> **本文**
::::

屋台紹介 下組

仲町(なかまち)

白木彫刻白木造屋台

市指定有形文化財(工芸品)

寛政6年(1794)にそれまであった踊り屋台の再造というかたちで、彫刻屋台の祖形が仲町で完成した。
塗屋台彩色彫刻であった。この屋台のその後は不明であるが、天保7年(1836)に新しく白木造彫刻屋台が完成している。
白木彫といっても、朱・緑・青・黄・白・黒・金色を要所につかい、白木の素材をひきたたせ、見せる彫物として徹している。
手のこんだ鬼板(おにいた)の「竜」の尾や脚が、軒先をはって立体感をもたせ、懸魚(げぎょ)は「玉取り竜」を配し、車隠しには「飛竜・波竜・鯱」の彫刻が躍動感を見せている。

::::

> **提供情報**
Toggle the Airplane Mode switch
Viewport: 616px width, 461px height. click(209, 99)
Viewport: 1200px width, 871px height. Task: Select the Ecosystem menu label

::::

> **課題の説明**
仲町の屋台について述べた本文を、一字も変えずに全文出力してください。 上記の行は、本文とは別個の資料です。

> **出力結果**
屋台紹介 下組

仲町(なかまち)

白木彫刻白木造屋台

市指定有形文化財(工芸品)

寛政6年(1794)にそれまであった踊り屋台の再造というかたちで、彫刻屋台の祖形が仲町で完成した。
塗屋台彩色彫刻であった。この屋台のその後は不明であるが、天保7年(1836)に新しく白木造彫刻屋台が完成している。
白木彫といっても、朱・緑・青・黄・白・黒・金色を要所につかい、白木の素材をひきたたせ、見せる彫物として徹している。
手のこんだ鬼板(おにいた)の「竜」の尾や脚が、軒先をはって立体感をもたせ、懸魚(げぎょ)は「玉取り竜」を配し、車隠しには「飛竜・波竜・鯱」の彫刻が躍動感を見せている。